No samples on line, I am afraid. Don't have this luxury and envy the many good EOS sites reviewed regularly. To answer your questions; the filter is thick / thin like any filter, but I combine it with a standar UV filter from B+W; would you think this could be the cause? Light fall off is not the case as NA used was mid range with the samples under discussion.

Stacking these filters is pointless. The UV filter does nothing the Polarizer doesn't already do. Never stack a UV filter with another filter. At times, you may want to stack a Polarizer with another coloured filter or ND grad etc, but leave the UV off.


As far as the vignetting issue is concerned; there are easy ways to check this, and taking pictures is not one of them (that's hard, time consuming and costs some money).

Get a cable release, or in this case the remote release; fire the shutter on B with the lens at f/2.8 and open the back (I forgot whether the EOS3 lets you fire the shutter with the back open). Hold the camera up pointing it at the sky or other bright, evenly lit source. Look through the back and see if, while looking through the corners of the film gate the light is cut off by the filter; ie, look through with and without the filter in place to see what it should look like without the filter and then look through with the filter on the lens to see whether the shape of the lens opening gets reduced by the filter. You can also hold the camera so that the back is pointing up at the sky, and look through the lens so that you can see the corners of the film gate, and then you can tell quickly whether the filter (or lens hood, or whatever) is cutting into the image path.

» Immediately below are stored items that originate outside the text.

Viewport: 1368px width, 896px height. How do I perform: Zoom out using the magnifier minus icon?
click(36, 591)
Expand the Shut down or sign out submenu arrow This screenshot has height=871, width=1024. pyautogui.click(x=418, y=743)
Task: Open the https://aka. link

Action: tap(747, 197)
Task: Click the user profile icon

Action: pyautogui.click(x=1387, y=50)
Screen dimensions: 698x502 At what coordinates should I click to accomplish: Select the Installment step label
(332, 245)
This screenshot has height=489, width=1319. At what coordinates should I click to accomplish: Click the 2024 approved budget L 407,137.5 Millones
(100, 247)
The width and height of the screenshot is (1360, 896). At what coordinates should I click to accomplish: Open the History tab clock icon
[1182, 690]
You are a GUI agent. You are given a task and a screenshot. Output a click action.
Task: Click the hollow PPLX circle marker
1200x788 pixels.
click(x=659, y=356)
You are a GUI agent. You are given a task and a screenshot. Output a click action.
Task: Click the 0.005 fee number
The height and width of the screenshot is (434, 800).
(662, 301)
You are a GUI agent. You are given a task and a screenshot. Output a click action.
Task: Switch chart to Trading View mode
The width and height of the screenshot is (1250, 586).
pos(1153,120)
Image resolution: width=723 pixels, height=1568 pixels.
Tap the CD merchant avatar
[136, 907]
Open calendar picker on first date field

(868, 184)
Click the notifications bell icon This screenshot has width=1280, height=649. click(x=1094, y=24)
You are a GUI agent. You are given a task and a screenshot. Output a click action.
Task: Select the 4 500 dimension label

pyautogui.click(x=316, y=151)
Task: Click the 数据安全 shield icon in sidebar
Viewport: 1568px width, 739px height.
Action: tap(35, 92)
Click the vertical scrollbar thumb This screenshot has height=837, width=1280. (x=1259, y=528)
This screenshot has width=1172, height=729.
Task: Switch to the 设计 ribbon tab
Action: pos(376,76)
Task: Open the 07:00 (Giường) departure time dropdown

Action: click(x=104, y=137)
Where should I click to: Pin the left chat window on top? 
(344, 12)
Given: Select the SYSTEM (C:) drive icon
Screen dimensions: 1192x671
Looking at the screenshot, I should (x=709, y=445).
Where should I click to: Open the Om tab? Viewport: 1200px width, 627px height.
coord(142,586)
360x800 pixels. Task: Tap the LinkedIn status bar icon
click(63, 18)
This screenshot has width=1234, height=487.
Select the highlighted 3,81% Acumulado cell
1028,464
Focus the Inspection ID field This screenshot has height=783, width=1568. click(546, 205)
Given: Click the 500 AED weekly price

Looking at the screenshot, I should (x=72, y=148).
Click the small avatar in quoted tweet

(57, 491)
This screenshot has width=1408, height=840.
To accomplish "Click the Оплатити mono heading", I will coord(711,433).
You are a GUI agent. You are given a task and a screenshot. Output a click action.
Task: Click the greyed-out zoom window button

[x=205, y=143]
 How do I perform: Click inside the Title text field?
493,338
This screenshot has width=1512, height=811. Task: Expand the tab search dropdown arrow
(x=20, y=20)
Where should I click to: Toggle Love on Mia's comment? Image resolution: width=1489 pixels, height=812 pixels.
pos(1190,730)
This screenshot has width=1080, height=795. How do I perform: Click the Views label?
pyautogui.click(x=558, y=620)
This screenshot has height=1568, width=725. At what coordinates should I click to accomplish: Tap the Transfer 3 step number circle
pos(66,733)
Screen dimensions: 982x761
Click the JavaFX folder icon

Check this at infinity and at close focus, and with zooms, check at various focal lengths.

No film required, fully accurate even without access to a densitometer, and quickly done.

This technique is what you should also use with your 1.3 or 1.6 factor DSLR to find out whether you can use a narrower shade on you lens. Here, of course, you just look through the lens to see the corners of the viewfinder mask, as you can't open the film gate. Allow a (very small) amount for the fact that the viewfinder does not show 100% of the image. Using this I was able to put a rather tight rubber lens shade intended for a standard (?) focal length on my 16-35, have better shading and not carry the monster shade that comes with the lens. For the 28-135 I use a 72-67 reducing ring and another standard rubber 67mm shade, for the 50/1.4 a hood for a short tele, and for the 70-200 and 100-400 a long tubular shade that is way smaller than the shades that come with the lenses, and shades better. For the latter lenses this isn't such a big deal because the shades that come with them fit nicely in the reversed position in the case that they come in, but the smaller shades makes life a lot easier with the shorter lenses. And good lens shades are _always_ a good idea.